By Harper's definition, in order to be a "Warrior," you only feel alive when you are "in the fight." But she is above regular patrol work, refusing to get out of the car for anything less than a felony. As a detective who spent the last four years working deep undercover, she could teach the rookies amazing skills. Her transformation from cop to drug addict in 60 seconds in the front seat of a patrol car is amazing to watch. Imagine the good she could do as a training officer! Her skills, hard fought and likely based in her own high intelligence, could save the lives of her fellow officers. But she remains focused outward, looking only at the fight in front of her.
Who Is Teaching Who?
Nolan sees right through Harper's bravado. After one too many near-death experiences, he unloads on Harper. Uncharacteristically assertive, he questions her after locking her up in the back of their police car. Later, he focuses her attention on her immediate goals. Harper refuses to tell anyone why she chose to be a training officer, out of all possible LAPD positions. But Nolan is intuitive enough to know that there is a reason. And he uses that reason to keep Harper stable, at least temporarily. But, shouldn't someone who has the self control for long-term undercover work be able to control herself?

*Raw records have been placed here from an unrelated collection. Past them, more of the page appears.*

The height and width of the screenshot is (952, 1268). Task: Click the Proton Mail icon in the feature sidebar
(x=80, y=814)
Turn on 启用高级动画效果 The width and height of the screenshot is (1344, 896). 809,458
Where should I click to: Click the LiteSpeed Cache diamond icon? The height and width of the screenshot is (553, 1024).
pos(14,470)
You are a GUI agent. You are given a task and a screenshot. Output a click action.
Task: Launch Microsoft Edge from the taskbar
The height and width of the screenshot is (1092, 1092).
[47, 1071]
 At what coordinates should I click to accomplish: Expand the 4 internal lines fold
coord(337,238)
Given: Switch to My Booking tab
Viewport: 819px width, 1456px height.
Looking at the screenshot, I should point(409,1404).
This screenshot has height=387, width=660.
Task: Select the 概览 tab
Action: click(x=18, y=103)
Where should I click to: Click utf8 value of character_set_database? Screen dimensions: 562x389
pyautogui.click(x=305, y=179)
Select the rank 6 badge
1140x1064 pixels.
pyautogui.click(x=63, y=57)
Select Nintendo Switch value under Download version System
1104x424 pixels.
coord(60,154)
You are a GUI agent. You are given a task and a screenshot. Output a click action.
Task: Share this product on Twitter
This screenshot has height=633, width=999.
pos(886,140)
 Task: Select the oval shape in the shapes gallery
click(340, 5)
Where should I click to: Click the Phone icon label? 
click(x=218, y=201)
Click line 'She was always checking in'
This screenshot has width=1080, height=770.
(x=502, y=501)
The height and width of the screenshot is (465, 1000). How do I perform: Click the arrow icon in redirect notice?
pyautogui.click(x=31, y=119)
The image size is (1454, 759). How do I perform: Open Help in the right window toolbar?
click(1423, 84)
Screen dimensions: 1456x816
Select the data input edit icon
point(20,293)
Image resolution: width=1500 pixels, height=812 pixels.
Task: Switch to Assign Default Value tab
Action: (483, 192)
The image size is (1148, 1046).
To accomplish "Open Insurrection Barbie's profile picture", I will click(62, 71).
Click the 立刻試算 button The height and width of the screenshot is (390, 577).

In the end, Harper walks into a firefight with a known arms dealer carrying nothing but her service weapon and an AR-15. Her only back-up is Nolan, a rookie she met that day. A detective who spends months or years developing a case would never be that stupid. Or jeopardize a case in that way. Harper is just too much of a contradiction. It is unclear, even to Harper herself, who she is supposed to be. Is she an adrenaline junkie who is only happy when she is facing death? Or is she a detective so dedicated to her case that she will spend years undercover in order to bust a cartel? One minute, Harper takes charge as a woman of action. The next moment, she can't seem to remember if she is lying or telling the truth.
The Mother Of All Contradictions
Detective Nyla Harper's biggest secret is: she's a mother who has lost custody of her daughter. In the final scene, Harper conducts surveillance on her own daughter and former partner. She explains that she took the training officer job in order to catch up on back child support and win back partial custody of her daughter. Harper is desperate to prove that she can get her life back together for her daughter. But, after everything Detective Harper does over the course of her first day as a training officer, is she ready for the sacrifices necessary to be awarded partial custody of her daughter?
The realities of Harper's situation bring up a new set of contradictory issues. On one hand, dozens of cop shows have depicted male undercover officers facing divorces and custody issues as a result of their work. Harper, as a mother, will likely judged harder than her male counterparts due to traditional gender role assumptions. Her experiences will be interesting to watch. If done with care, nuance, and respect, Harper's character arc could show a complicated woman balancing a dangerous job at which she excels with the demands of motherhood. However, if the writers aren't careful, they run the risk of adding to the long lasting television cliche of "people of color are bad parents."
Harper's Future on The Rookie
Cox's Detective Nyla Harper injects much-needed lifeblood into The Rookie's floundering second season. However, the relative chaos of Harper's introduction must eventually narrow down to a defined character arc. Right now, the character is fresh and the multiple contradictions inherent in her character add to her impact. But, as things even out, writers must show viewers who the real Nyla Harper is, and where she is going. Otherwise, they run the risk of turning her into yet another negative stereotype.
The next episode of The Rookie, "Tough Love," airs Sunday October 27 at 10PM on ABC.